RESULTS: Data was prospectively collected. No major intra- or post-operative complications occurred. 8 inadvertent gallbladder perforations were noted, without clinical consequences. Mean operating time was 78 minutes (range: 47 -135), and Pearson’s coefficient showed a significant negative correlation of -0.491 (P = 0.033) between the decrease in operating times and growing experience. Two pregnant patients were safely operated at 15 and 16 weeks of gestation respectively, and remained intact and uneventful at time of follow-up. Mean admission time of surgical admission (excluding 3 days of gynaecologic admission) was 1.1 days (range: <12 hours to 6 days), with 83% of patients admitted for 24 hours or less. At inspection of the umbilical site, 2/23 patients had an wound infection at the umbilical incision site, both resolved completely with conservative treatment. One patient had a skin defect at the umbilical site without signs of infection. In the remaining 20/23 patients, the umbilical site was healed completely.
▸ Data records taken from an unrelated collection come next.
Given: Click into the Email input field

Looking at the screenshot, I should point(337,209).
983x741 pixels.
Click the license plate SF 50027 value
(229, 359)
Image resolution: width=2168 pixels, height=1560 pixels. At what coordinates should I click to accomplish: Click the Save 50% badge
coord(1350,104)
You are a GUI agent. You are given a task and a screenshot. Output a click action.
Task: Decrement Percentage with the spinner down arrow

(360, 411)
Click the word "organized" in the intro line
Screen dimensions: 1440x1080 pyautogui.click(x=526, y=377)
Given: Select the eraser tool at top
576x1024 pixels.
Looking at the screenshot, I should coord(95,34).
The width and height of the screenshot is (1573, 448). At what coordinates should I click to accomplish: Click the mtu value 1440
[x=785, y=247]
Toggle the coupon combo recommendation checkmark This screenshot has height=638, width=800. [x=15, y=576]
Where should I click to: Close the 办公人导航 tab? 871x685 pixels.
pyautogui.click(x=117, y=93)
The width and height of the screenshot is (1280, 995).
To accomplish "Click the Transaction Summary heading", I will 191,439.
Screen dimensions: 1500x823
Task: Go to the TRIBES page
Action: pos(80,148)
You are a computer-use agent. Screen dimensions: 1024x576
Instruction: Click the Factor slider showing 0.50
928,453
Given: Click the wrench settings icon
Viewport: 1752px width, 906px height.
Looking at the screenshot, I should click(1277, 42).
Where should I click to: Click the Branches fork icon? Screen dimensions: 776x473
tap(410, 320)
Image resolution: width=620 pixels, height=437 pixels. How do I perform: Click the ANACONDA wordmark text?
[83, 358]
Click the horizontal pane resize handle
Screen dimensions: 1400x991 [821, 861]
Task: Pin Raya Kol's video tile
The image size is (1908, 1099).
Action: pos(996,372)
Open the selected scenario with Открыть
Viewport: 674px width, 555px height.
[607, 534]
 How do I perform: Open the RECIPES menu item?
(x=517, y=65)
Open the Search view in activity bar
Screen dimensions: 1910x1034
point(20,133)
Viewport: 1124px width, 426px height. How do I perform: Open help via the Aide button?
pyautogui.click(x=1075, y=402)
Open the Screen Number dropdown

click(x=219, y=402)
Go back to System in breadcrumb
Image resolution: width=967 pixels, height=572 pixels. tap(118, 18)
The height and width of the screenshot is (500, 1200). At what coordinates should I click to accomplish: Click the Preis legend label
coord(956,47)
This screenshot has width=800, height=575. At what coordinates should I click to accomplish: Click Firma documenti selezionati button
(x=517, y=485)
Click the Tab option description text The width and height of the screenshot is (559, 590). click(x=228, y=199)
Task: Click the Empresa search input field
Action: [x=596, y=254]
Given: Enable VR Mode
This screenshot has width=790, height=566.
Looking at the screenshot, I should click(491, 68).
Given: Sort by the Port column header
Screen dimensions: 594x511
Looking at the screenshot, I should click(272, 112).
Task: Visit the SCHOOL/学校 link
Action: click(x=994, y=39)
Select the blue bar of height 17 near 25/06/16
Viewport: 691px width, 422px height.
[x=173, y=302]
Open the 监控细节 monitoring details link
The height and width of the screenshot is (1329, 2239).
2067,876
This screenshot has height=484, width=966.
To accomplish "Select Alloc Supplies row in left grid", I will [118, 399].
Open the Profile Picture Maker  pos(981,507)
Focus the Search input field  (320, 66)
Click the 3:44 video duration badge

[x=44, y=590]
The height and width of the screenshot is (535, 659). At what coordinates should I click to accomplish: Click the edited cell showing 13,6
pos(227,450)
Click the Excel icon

CONCLUSIONS: We successfully and safely performed the first series of single port cholecystectomies with flexible angulated and fixed curved instruments with aid of a single port device. Transumbilical single port surgery seem a safe and applicable step toward “scarless” surgery without the risks associated with NOTES. In the first 3 patients of our series, we placed an additional transabdominal trocart for traction and triangulation of the galbladder, which was later replaced by transabdominal sutures. The Triport+ (Olympus, Hamburg Germany), which is provided with an additional working channel, prevented the need for a transcutane stitch, that was used during the earlier patients with the aid of the Triport. The fixed curved instruments effectively prevented cross-over of and clashing of instruments that frequently occurred with the flexible, angulated and conventional instruments. Randomized and substantial trials are required to validate the advantages that single port cholecystectomy holds over the conventional laparoscopic approach in order to implement this step forward in minimal invasive surgery.